These installations, which are widespread in Japan and South Korea, are arousing growing enthusiasm in the world but reluctance from the agricultural world, which fears its consequences on land prices and farm productivity.
Fervent supporter, Christian Dupraz, 64, researcher in Montpellier at the National Research Institute for Agriculture and the Environment (INRAE) and former regional elected official EELV, assures on the contrary that it brings "real agricultural tools to the same as irrigation systems".
QUESTION: Why solar panels in the fields and not elsewhere?
ANSWER : "The idea came to us because we see, as agronomists, that plants only use a small fraction of the sun's radiation: they only capture roughly 30% of the sun's radiation.
So, on condition that light is left for the plants when they need it, there is a very large source of solar energy there without penalizing agriculture.
The simulations show that with less than 2% of the agricultural area used in France (30 million hectares), we could produce as much electricity as the current French nuclear fleet, so it is not anecdotal and in my opinion , it will be one of the major components of the energy mix of the future.

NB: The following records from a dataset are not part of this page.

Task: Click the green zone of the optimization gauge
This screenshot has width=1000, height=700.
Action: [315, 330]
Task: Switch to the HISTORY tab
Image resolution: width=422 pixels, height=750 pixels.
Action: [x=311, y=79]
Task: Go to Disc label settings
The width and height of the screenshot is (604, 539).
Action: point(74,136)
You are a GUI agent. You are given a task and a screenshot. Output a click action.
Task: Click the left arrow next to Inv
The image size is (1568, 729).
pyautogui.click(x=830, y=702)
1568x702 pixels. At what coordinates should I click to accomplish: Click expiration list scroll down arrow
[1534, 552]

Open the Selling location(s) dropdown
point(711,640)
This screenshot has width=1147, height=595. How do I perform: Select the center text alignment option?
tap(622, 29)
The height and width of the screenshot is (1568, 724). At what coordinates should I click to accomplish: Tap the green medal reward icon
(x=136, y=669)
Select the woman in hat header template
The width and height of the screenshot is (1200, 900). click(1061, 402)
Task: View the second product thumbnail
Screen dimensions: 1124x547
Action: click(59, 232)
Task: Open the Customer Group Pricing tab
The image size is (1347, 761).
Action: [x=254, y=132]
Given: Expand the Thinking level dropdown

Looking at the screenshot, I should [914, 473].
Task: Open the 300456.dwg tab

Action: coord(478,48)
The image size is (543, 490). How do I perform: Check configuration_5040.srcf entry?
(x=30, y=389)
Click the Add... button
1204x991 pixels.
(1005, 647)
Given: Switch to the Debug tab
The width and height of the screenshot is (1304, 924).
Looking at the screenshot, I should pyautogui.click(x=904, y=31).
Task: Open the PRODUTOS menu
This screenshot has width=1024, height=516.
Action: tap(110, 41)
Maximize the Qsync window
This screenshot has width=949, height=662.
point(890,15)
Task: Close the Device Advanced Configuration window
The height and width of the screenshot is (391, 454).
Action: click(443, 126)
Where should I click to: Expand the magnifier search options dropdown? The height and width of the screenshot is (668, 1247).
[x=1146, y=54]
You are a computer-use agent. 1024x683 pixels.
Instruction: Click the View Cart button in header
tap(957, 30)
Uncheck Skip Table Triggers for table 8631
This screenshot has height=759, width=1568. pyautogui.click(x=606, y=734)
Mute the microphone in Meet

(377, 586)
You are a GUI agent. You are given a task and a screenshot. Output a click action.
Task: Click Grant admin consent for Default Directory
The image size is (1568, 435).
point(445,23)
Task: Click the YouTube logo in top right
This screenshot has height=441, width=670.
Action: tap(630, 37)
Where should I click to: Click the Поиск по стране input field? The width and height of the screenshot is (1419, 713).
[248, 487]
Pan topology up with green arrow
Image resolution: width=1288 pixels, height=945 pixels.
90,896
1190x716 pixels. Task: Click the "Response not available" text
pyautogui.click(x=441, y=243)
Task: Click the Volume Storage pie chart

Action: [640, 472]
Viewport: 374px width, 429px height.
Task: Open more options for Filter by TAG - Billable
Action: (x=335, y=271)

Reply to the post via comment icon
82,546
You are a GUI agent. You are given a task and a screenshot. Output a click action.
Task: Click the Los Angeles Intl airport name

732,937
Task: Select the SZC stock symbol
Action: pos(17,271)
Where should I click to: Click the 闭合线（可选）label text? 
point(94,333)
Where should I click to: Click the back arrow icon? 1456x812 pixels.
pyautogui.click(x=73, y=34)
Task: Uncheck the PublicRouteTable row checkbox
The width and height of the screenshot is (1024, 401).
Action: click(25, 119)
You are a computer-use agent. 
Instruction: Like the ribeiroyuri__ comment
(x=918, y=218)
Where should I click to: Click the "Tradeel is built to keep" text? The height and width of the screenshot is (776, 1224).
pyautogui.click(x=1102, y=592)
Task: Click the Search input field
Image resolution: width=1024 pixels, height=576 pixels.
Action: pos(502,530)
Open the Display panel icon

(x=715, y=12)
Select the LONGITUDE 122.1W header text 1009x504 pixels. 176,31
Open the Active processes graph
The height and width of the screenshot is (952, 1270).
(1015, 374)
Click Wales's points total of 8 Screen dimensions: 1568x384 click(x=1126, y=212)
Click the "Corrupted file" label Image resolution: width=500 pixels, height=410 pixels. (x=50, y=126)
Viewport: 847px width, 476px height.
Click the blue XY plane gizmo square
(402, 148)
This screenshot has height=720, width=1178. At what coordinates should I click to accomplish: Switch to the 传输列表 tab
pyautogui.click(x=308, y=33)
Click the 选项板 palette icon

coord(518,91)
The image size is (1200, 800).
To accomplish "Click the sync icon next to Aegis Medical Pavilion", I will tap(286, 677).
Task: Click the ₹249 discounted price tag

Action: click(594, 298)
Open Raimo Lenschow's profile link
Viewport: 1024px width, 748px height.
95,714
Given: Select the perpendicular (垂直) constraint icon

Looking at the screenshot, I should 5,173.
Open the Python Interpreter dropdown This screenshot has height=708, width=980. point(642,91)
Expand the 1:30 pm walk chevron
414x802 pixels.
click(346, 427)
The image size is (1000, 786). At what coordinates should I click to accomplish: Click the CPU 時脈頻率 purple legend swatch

I insist: today, there are a million hectares devoted to biofuels and which are in competition with food production. If we replace that with agrivoltaic electricity, we will take up less surface area and it will be more efficient."
Q: Are these installations controversial?
A: “Today, there are technical debates about where it is authorized, how it is authorized and how it is avoided that it creates speculation on agricultural land.
The law is very interesting in that it prohibits photovoltaic panels on the ground on agricultural land, except for very long-term wasteland, ie agricultural land that has been abandoned for a very long time. Its very important.
The law only authorizes agrivoltaism, which is defined as a tool at the service of agricultural production to protect it against climate change.
It is almost imperceptible in the landscape. This is why there was no reason to restrict the establishment of agrivoltaic power plants to +acceleration zones+ defined by the mayors as the law does. It's the door open to all confusion."
Q: What is the agricultural interest of these installations?
A: "In a real agrivoltaic project, the culture produces as much as before or even better.
It is an activity that is both commercial (Editor's note: driven by manufacturers such as EDF Renewables, Engie Green, TSE, Valeco, Valorem, Solar Cloth, Urbasolar, Technique Solaire, etc.) and in favor of crops.
This allows up to 30% reduction in evapotranspiration under the panels depending on their density, orientation, steering, and protection against freezing by putting the panels horizontal at night. In summer, the drop in temperature on the ground can be as much as 20°C degrees.
You can grow fruit trees under the panels, with market gardening, and surround the hedge projects.
So it's really agricultural, just like hail nets, irrigation systems or shadehouses.
There are plenty of innovations: panels that move, bend, move, serve as hedges, adapt to greenhouses or open-field cultivation, or which only let through the photosynthesis wavelength and transform the rest into electricity.
There are already about fifty agrivoltaic power plants in France in service or under construction, and which generally cover two to three hectares. It remains an expensive installation, the law gives a boost, it is the very very beginning."